### Quoted passage
He lost most of his major real estate holdings. He was going into the crater in Atlantic City. So he was in a very desperate state. It wasn't -- you know, that loan, I think, drives from about $900 million in personal guarantees he gave against around $3.6 billion in loans he borrowed and he couldn't pay back.
COOPER: But the banks essentially needed him to stay afloat though.
O'BRIEN: They needed him to stay afloat because the banks didn't want to run all of this stuff that they inherited from him after they took it over, because he couldn't keep up with the debt payments. In the end, he lost most of it. You know, they kept him on along enough to be able to move the stuff off the table. But, you know, the -- for example, the West Side Yard, it's a huge parcel he owned at the time in New York. He kept for a few years until they found a Chinese buyer. And then they force him to sell it to them.
COOPER: What about the claim, though, that Donald Trump makes, look, politicians, he says, like Hillary Clinton who have passed these laws that allow him and other real estate developers to do this?
O'BRIEN: Well, I mean, it is. It's the tax code and he's well within his rights to use it aggressively to protect his income. The reality, though, is Trump has never had as much income as he says he has. He's a comfortably wealthy person, but he's not a mega-billionaire.

### Exercise instructions
1: From the transcript about Trump's debts, retype the part that opens with the words containing "O'BRIEN: They needed" and closes with "it to them.".
2: Using the transcript about Trump's debts, decide whether each statement agrees with it. Answer yes or no and quote the deciding words. (a) The West Side Yard was eventually sold to a Chinese buyer. (b) O'Brien calls Trump a mega-billionaire. (c) Trump's personal guarantees came to around $3.6 billion.

### Data supplied
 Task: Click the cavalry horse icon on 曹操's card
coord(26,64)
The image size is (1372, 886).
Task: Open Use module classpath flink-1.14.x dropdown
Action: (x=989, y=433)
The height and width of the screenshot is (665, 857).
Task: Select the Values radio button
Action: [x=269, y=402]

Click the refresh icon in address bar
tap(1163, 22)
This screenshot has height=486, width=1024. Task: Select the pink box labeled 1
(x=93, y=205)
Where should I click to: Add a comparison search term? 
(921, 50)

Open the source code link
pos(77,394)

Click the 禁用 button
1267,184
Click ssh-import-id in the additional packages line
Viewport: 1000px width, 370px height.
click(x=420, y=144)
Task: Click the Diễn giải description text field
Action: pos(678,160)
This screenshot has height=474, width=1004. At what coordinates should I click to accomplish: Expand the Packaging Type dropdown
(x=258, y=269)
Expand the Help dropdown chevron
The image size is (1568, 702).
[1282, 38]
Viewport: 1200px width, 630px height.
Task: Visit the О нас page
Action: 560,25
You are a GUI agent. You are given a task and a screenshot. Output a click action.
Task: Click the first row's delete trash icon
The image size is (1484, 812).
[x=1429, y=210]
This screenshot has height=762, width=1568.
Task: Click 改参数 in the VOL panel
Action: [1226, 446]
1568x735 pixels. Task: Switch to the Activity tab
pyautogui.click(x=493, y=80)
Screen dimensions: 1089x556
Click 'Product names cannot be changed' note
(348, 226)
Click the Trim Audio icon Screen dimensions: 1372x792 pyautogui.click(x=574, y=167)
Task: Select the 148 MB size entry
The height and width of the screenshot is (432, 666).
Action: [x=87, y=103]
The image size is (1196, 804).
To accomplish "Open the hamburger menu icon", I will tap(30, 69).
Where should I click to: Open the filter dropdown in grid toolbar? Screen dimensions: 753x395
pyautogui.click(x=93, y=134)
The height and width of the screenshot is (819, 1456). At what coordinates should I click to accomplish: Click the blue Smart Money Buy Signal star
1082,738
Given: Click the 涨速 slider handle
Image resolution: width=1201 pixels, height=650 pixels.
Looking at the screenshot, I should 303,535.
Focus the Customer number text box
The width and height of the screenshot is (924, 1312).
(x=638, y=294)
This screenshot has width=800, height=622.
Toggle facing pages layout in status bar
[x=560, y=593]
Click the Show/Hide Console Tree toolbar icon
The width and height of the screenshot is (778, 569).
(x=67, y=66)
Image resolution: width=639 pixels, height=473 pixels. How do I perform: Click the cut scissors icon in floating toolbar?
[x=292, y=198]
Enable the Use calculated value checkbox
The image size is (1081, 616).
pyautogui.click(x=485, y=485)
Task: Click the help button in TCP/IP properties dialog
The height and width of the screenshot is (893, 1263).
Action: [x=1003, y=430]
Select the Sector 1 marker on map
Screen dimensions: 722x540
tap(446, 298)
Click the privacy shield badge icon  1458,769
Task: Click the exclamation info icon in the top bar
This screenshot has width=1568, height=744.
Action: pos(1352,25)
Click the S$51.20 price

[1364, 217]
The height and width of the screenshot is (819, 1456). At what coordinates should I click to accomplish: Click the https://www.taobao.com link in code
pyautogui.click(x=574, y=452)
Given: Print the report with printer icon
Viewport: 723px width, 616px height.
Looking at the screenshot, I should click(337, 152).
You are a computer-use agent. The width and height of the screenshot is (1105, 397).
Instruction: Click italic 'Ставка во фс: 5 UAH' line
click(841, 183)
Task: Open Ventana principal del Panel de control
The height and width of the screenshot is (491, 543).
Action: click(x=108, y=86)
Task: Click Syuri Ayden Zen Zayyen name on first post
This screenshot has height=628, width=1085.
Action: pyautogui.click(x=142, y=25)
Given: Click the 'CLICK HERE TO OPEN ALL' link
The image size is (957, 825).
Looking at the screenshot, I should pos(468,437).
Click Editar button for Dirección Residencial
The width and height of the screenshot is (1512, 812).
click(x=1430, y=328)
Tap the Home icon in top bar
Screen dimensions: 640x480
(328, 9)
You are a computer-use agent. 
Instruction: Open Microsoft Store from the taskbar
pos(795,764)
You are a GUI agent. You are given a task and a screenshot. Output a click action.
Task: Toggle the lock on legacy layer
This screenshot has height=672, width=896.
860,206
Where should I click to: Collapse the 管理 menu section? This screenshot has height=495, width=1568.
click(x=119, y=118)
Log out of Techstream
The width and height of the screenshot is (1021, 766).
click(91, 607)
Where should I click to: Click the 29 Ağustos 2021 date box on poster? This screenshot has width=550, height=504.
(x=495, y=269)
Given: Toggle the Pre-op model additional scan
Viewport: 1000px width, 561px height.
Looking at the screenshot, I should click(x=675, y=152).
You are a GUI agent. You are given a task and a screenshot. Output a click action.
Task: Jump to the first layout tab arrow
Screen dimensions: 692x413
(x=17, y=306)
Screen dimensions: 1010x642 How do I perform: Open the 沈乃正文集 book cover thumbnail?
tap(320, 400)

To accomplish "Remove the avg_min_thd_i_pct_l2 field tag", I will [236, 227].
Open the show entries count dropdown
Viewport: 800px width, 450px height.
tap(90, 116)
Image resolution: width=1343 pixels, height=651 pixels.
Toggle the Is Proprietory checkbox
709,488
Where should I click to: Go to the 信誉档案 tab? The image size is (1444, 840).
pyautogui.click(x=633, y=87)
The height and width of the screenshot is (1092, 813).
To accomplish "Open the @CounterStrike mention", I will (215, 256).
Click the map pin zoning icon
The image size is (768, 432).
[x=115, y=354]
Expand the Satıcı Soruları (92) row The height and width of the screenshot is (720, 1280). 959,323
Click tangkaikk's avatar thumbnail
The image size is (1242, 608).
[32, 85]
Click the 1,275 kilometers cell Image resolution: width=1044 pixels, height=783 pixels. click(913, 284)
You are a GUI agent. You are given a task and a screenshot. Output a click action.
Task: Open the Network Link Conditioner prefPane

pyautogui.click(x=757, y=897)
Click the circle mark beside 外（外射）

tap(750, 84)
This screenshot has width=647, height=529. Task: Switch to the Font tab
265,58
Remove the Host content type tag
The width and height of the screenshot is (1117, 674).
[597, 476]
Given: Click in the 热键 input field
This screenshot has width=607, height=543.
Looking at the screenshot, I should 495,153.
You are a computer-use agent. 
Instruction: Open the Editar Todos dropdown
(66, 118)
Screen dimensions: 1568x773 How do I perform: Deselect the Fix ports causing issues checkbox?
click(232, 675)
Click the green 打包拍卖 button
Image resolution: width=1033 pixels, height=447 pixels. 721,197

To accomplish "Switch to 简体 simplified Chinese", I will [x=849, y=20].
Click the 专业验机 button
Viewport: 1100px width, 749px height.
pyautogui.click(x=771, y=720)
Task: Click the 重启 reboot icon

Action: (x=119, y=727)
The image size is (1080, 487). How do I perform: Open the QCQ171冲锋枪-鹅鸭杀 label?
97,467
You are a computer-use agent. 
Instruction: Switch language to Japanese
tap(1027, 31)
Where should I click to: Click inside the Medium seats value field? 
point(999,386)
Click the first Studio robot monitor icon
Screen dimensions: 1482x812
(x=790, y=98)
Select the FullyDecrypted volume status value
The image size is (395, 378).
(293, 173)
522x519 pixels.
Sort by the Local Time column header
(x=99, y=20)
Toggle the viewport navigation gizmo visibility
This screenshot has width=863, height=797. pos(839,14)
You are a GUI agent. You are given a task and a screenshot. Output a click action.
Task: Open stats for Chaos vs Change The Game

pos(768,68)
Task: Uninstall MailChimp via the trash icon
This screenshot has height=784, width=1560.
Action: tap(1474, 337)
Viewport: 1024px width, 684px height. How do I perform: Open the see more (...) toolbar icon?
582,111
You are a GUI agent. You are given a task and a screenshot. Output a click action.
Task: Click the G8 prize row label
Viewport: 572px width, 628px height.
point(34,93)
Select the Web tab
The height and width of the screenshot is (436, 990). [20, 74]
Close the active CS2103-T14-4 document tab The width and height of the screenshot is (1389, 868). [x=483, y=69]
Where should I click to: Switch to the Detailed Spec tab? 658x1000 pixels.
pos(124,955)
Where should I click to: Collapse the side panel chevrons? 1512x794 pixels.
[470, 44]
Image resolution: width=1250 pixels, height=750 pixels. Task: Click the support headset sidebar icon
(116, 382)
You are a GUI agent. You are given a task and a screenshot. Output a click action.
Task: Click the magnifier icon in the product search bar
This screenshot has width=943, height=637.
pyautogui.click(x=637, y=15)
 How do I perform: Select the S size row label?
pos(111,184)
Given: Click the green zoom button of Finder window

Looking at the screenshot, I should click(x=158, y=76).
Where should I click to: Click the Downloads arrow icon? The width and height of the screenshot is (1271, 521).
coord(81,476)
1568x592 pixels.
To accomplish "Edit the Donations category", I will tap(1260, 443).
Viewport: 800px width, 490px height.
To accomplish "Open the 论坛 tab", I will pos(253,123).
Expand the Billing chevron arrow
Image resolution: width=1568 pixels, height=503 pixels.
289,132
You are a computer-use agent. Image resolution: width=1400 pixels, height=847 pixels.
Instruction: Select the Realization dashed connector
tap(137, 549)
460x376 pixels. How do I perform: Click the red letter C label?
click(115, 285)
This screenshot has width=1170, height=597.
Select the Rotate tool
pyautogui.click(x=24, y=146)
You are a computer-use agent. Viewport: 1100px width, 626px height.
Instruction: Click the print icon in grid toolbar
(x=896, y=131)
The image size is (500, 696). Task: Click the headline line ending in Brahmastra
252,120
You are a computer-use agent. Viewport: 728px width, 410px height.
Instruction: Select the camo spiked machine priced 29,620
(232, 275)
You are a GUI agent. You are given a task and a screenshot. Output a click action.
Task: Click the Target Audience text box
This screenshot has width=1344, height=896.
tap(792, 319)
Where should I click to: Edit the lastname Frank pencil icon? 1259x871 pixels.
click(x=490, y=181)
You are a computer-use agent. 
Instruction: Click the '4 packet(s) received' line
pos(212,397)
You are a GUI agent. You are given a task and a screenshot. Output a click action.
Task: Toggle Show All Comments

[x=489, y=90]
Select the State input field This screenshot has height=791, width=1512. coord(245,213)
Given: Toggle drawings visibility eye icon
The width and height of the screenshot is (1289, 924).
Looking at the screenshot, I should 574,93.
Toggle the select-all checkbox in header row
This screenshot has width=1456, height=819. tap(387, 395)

### Written answers
1:
O'BRIEN: They needed him to stay afloat because the banks didn't want to run all of this stuff that they inherited from him after they took it over, because he couldn't keep up with the debt payments. In the end, he lost most of it. You know, they kept him on along enough to be able to move the stuff off the table. But, you know, the -- for example, the West Side Yard, it's a huge parcel he owned at the time in New York. He kept for a few years until they found a Chinese buyer. And then they force him to sell it to them.

2:
(a) Yes: "He kept for a few years until they found a Chinese buyer. And then they force him to sell it to them."
(b) No: "He's a comfortably wealthy person, but he's not a mega-billionaire."
(c) No: "about $900 million in personal guarantees he gave against around $3.6 billion in loans he borrowed"